Stored records
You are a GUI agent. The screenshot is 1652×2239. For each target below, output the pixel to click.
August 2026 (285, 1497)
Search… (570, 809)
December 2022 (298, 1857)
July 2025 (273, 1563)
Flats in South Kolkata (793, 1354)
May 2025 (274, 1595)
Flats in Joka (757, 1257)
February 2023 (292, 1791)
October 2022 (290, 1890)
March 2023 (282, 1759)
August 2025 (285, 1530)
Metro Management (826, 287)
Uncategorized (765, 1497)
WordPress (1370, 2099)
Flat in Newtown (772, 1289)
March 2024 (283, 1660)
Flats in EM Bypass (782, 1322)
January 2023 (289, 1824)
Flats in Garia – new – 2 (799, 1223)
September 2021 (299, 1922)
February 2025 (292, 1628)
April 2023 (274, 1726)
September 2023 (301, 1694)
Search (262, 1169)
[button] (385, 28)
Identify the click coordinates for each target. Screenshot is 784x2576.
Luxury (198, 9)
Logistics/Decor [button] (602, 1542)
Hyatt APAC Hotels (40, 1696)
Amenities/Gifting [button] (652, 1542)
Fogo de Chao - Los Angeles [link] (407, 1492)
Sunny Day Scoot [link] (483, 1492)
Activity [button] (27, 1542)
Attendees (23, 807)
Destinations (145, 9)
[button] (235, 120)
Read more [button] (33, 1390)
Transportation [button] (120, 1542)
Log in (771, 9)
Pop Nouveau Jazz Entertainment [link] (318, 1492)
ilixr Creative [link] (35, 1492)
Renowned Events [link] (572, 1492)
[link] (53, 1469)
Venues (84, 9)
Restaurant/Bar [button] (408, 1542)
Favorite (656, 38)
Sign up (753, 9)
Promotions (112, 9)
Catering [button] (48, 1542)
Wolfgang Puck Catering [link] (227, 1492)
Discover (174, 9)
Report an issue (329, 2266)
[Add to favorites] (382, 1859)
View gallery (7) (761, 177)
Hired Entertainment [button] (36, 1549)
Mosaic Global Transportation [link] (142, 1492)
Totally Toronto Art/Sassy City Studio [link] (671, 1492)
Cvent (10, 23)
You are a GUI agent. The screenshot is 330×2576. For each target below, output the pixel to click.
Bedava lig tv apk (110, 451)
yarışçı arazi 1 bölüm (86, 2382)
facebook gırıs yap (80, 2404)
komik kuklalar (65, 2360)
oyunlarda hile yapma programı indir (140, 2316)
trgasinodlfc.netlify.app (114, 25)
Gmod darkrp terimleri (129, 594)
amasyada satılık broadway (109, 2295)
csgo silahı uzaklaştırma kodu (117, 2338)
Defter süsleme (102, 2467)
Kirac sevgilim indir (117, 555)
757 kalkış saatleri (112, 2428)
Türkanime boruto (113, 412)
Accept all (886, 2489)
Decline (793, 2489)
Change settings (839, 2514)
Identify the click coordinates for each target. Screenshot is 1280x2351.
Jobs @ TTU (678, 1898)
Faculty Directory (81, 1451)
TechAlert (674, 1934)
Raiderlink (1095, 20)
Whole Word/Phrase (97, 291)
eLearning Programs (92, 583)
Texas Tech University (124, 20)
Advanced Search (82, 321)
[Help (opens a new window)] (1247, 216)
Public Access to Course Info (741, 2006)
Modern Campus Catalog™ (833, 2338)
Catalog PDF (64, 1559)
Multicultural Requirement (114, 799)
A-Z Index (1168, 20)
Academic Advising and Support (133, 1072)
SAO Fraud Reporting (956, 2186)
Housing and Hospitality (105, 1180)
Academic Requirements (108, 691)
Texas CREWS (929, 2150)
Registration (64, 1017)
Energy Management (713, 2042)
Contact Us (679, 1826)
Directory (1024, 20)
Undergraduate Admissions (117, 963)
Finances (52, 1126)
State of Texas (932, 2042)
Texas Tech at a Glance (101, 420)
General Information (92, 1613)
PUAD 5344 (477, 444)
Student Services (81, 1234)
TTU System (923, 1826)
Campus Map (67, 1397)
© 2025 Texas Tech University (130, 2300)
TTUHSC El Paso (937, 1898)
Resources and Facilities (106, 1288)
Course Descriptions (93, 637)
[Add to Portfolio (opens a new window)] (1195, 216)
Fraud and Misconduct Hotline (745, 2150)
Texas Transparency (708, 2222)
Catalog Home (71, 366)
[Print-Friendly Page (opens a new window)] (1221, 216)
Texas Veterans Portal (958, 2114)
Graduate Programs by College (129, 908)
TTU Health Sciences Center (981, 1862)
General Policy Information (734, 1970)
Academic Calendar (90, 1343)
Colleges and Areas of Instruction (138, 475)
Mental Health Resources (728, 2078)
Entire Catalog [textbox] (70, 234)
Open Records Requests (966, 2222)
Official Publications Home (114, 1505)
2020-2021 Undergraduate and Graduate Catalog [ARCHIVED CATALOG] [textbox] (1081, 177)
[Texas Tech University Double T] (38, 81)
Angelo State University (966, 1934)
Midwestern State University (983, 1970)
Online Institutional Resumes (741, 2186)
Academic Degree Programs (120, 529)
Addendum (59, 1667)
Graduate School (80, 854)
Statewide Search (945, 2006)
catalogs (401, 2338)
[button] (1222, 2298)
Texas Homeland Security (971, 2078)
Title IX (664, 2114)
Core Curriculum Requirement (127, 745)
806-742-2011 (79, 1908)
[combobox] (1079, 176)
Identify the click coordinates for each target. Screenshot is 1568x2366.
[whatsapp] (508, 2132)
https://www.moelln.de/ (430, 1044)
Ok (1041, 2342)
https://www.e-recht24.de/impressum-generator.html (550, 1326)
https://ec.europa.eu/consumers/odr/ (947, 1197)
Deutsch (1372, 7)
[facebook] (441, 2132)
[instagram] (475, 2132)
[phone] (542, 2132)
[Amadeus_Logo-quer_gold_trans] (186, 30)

- **Task statement**: Each record above is to be printed again exactly as written.

- **Exercise solution**:
You are a GUI agent. The screenshot is 1652×2239. For each target below, output the pixel to click.
August 2026 (285, 1497)
Search… (570, 809)
December 2022 (298, 1857)
July 2025 (273, 1563)
Flats in South Kolkata (793, 1354)
May 2025 (274, 1595)
Flats in Joka (757, 1257)
February 2023 (292, 1791)
October 2022 (290, 1890)
March 2023 (282, 1759)
August 2025 (285, 1530)
Metro Management (826, 287)
Uncategorized (765, 1497)
WordPress (1370, 2099)
Flat in Newtown (772, 1289)
March 2024 (283, 1660)
Flats in EM Bypass (782, 1322)
January 2023 (289, 1824)
Flats in Garia – new – 2 (799, 1223)
September 2021 (299, 1922)
February 2025 (292, 1628)
April 2023 (274, 1726)
September 2023 (301, 1694)
Search (262, 1169)
[button] (385, 28)
Identify the click coordinates for each target. Screenshot is 784x2576.
Luxury (198, 9)
Logistics/Decor [button] (602, 1542)
Hyatt APAC Hotels (40, 1696)
Amenities/Gifting [button] (652, 1542)
Fogo de Chao - Los Angeles [link] (407, 1492)
Sunny Day Scoot [link] (483, 1492)
Activity [button] (27, 1542)
Attendees (23, 807)
Destinations (145, 9)
[button] (235, 120)
Read more [button] (33, 1390)
Transportation [button] (120, 1542)
Log in (771, 9)
Pop Nouveau Jazz Entertainment [link] (318, 1492)
ilixr Creative [link] (35, 1492)
Renowned Events [link] (572, 1492)
[link] (53, 1469)
Venues (84, 9)
Restaurant/Bar [button] (408, 1542)
Favorite (656, 38)
Sign up (753, 9)
Promotions (112, 9)
Catering [button] (48, 1542)
Wolfgang Puck Catering [link] (227, 1492)
Discover (174, 9)
Report an issue (329, 2266)
[Add to favorites] (382, 1859)
View gallery (7) (761, 177)
Hired Entertainment [button] (36, 1549)
Mosaic Global Transportation [link] (142, 1492)
Totally Toronto Art/Sassy City Studio [link] (671, 1492)
Cvent (10, 23)
You are a GUI agent. The screenshot is 330×2576. For each target below, output the pixel to click.
Bedava lig tv apk (110, 451)
yarışçı arazi 1 bölüm (86, 2382)
facebook gırıs yap (80, 2404)
komik kuklalar (65, 2360)
oyunlarda hile yapma programı indir (140, 2316)
trgasinodlfc.netlify.app (114, 25)
Gmod darkrp terimleri (129, 594)
amasyada satılık broadway (109, 2295)
csgo silahı uzaklaştırma kodu (117, 2338)
Defter süsleme (102, 2467)
Kirac sevgilim indir (117, 555)
757 kalkış saatleri (112, 2428)
Türkanime boruto (113, 412)
Accept all (886, 2489)
Decline (793, 2489)
Change settings (839, 2514)
Identify the click coordinates for each target. Screenshot is 1280x2351.
Jobs @ TTU (678, 1898)
Faculty Directory (81, 1451)
TechAlert (674, 1934)
Raiderlink (1095, 20)
Whole Word/Phrase (97, 291)
eLearning Programs (92, 583)
Texas Tech University (124, 20)
Advanced Search (82, 321)
[Help (opens a new window)] (1247, 216)
Public Access to Course Info (741, 2006)
Modern Campus Catalog™ (833, 2338)
Catalog PDF (64, 1559)
Multicultural Requirement (114, 799)
A-Z Index (1168, 20)
Academic Advising and Support (133, 1072)
SAO Fraud Reporting (956, 2186)
Housing and Hospitality (105, 1180)
Academic Requirements (108, 691)
Texas CREWS (929, 2150)
Registration (64, 1017)
Energy Management (713, 2042)
Contact Us (679, 1826)
Directory (1024, 20)
Undergraduate Admissions (117, 963)
Finances (52, 1126)
State of Texas (932, 2042)
Texas Tech at a Glance (101, 420)
General Information (92, 1613)
PUAD 5344 (477, 444)
Student Services (81, 1234)
TTU System (923, 1826)
Campus Map (67, 1397)
© 2025 Texas Tech University (130, 2300)
TTUHSC El Paso (937, 1898)
Resources and Facilities (106, 1288)
Course Descriptions (93, 637)
[Add to Portfolio (opens a new window)] (1195, 216)
Fraud and Misconduct Hotline (745, 2150)
Texas Transparency (708, 2222)
Catalog Home (71, 366)
[Print-Friendly Page (opens a new window)] (1221, 216)
Texas Veterans Portal (958, 2114)
Graduate Programs by College (129, 908)
TTU Health Sciences Center (981, 1862)
General Policy Information (734, 1970)
Academic Calendar (90, 1343)
Colleges and Areas of Instruction (138, 475)
Mental Health Resources (728, 2078)
Entire Catalog [textbox] (70, 234)
Open Records Requests (966, 2222)
Official Publications Home (114, 1505)
2020-2021 Undergraduate and Graduate Catalog [ARCHIVED CATALOG] [textbox] (1081, 177)
[Texas Tech University Double T] (38, 81)
Angelo State University (966, 1934)
Midwestern State University (983, 1970)
Online Institutional Resumes (741, 2186)
Academic Degree Programs (120, 529)
Addendum (59, 1667)
Graduate School (80, 854)
Statewide Search (945, 2006)
catalogs (401, 2338)
[button] (1222, 2298)
Texas Homeland Security (971, 2078)
Title IX (664, 2114)
Core Curriculum Requirement (127, 745)
806-742-2011 (79, 1908)
[combobox] (1079, 176)
Identify the click coordinates for each target. Screenshot is 1568x2366.
[whatsapp] (508, 2132)
https://www.moelln.de/ (430, 1044)
Ok (1041, 2342)
https://www.e-recht24.de/impressum-generator.html (550, 1326)
https://ec.europa.eu/consumers/odr/ (947, 1197)
Deutsch (1372, 7)
[facebook] (441, 2132)
[instagram] (475, 2132)
[phone] (542, 2132)
[Amadeus_Logo-quer_gold_trans] (186, 30)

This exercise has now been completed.